▶ Documento fuente:
^^^^^^^^

El personaje -a partir de esa insurgencia en la penumbra de la distopía- recobra la sensibilidad, se abre a la indeterminación del mundo y se despega del automatismo tecnocrático. La novela vira a un tono pictórico y poético en donde resuenan panaceas neorrománticas, en las que el lector asiste a una ensoñación difusa, junto a la liberación paulatina del personaje, que sigue sin hablar, pero siente que algo pequeño se dinamita: “Aparecieron y desaparecieron luciérnagas. La luna estaba llena y no me dejó a oscuras. Los chillidos de los búhos me recordaron los alaridos que estaba dejando atrás. El viento en comunión con el follaje de los árboles más altos me acompañaba con una melodía suave. Una alegría me llenó el alma. Por unos instantes no tuve ningún miedo por el porvenir.  Estuve disfrutando plenamente de lo que se daba: la noche, el viento de la noche, los árboles cobijando aves e insectos. (…) noté que el arroyo sonaba distinto y pronto descubrí una cascada y un espejo de agua a su alrededor. Me acerqué, me desvestí y me bañé en esa fresca laguna. (…) Quise ser pintor.”

^^^^^^^^

▶ Entradas de datos almacenadas:
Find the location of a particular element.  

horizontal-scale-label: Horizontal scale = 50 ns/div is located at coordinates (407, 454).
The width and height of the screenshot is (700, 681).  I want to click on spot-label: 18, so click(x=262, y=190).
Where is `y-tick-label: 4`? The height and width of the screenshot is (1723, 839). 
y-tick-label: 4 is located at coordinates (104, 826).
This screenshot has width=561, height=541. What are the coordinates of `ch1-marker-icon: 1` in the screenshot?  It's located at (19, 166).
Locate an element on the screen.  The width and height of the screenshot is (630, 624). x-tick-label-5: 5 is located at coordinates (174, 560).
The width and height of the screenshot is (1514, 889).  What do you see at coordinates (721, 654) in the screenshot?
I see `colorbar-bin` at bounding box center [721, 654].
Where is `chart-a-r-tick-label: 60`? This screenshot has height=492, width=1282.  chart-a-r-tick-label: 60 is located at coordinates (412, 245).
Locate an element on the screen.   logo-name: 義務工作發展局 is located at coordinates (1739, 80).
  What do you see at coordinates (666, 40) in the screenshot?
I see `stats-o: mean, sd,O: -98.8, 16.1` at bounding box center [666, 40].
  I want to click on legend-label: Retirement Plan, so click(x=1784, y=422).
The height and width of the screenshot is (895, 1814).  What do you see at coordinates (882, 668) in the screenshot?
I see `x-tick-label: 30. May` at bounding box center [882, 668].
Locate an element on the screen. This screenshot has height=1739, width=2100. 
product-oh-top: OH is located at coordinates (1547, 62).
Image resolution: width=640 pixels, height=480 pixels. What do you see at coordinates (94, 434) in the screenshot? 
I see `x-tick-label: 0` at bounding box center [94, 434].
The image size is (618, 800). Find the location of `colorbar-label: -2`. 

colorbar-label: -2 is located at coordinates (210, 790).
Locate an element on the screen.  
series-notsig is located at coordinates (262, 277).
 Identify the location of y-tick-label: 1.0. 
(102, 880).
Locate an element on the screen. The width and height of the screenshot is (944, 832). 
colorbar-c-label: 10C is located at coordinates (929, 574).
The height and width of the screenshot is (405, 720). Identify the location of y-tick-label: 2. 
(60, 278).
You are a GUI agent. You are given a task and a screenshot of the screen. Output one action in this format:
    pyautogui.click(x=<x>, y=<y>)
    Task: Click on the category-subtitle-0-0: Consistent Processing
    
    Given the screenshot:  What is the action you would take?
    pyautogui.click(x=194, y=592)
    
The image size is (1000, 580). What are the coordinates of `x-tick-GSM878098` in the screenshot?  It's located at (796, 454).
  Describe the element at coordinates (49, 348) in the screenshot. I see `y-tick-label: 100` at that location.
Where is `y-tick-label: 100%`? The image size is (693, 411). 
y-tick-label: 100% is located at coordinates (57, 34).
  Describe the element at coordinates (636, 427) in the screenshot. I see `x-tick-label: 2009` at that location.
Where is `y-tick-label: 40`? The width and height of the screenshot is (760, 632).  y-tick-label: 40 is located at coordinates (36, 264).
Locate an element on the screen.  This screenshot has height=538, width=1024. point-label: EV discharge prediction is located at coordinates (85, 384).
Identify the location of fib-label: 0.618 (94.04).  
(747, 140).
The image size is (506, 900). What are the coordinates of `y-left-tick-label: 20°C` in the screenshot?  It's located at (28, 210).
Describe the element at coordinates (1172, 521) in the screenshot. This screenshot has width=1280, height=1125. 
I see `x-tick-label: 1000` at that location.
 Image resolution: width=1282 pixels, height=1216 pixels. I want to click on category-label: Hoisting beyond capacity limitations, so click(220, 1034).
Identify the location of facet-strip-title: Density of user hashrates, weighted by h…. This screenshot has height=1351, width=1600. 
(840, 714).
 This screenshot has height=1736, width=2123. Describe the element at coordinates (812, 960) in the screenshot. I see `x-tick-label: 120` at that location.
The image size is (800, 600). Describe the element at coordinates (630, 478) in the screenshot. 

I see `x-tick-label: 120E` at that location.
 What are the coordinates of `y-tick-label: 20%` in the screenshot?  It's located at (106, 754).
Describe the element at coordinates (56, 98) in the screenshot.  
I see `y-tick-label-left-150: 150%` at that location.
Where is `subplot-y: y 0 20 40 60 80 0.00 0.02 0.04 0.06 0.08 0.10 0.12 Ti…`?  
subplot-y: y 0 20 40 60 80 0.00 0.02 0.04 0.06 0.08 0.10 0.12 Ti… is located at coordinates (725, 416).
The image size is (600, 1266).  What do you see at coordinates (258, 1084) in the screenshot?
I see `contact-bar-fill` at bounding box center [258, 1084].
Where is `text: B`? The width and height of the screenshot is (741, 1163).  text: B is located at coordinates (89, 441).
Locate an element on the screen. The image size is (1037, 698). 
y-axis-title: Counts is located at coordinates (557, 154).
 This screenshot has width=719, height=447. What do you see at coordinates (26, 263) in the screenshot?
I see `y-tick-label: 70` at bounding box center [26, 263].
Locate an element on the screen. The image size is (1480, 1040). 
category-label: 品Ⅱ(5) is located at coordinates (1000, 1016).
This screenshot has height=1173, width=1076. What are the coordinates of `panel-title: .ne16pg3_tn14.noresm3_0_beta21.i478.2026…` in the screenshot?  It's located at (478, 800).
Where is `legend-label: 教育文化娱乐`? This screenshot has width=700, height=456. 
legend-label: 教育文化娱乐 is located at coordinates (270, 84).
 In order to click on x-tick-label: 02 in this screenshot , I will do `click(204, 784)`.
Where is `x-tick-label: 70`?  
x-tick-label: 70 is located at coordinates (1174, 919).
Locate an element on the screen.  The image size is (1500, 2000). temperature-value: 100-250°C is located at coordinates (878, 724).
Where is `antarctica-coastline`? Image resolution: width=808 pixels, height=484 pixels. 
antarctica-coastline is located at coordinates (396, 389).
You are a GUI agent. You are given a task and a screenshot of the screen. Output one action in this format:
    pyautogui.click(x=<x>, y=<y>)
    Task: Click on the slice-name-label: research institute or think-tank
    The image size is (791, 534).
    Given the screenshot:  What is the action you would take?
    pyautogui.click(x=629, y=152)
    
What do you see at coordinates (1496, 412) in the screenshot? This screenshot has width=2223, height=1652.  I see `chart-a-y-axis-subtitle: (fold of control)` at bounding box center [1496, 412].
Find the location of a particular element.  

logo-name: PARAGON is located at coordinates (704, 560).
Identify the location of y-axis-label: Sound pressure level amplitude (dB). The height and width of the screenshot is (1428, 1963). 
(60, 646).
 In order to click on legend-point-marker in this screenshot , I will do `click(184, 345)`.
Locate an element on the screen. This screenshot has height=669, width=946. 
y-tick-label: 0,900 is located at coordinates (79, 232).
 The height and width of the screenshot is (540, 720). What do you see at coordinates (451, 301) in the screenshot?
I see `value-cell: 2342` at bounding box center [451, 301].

^^^^^^^^

▶ Ejercicios propuestos:
1 – Indica si cada afirmación concuerda con el documento fuente y cita textualmente las palabras que lo deciden: (a) el personaje recupera el habla durante su liberación; (b) en el pasaje citado la luna está llena; (c) durante la noche el personaje siente un miedo constante por el porvenir.
2 – Reescribe como una lista breve el párrafo del documento fuente que empieza «El personaje -a partir de esa insurgencia» y conserva sus datos principales.

▶ Respuestas:
1 –
(a) No: «que sigue sin hablar».
(b) Sí: «La luna estaba llena y no me dejó a oscuras».
(c) No: «Por unos instantes no tuve ningún miedo por el porvenir».

2 –
- Tras la insurgencia en la penumbra de la distopía, el personaje recobra la sensibilidad, se abre a la indeterminación del mundo y se despega del automatismo tecnocrático.
- La novela vira a un tono pictórico y poético en el que resuenan panaceas neorrománticas.
- El lector asiste a una ensoñación difusa y a la liberación paulatina del personaje, que sigue sin hablar pero siente que algo pequeño se dinamita.
- El pasaje citado describe luciérnagas, luna llena, chillidos de búhos y el viento entre el follaje.
- En ese pasaje se mencionan una alegría que llena el alma y unos instantes sin miedo por el porvenir.
- El pasaje narra además el hallazgo de una cascada y el baño en la laguna, y cierra con «Quise ser pintor».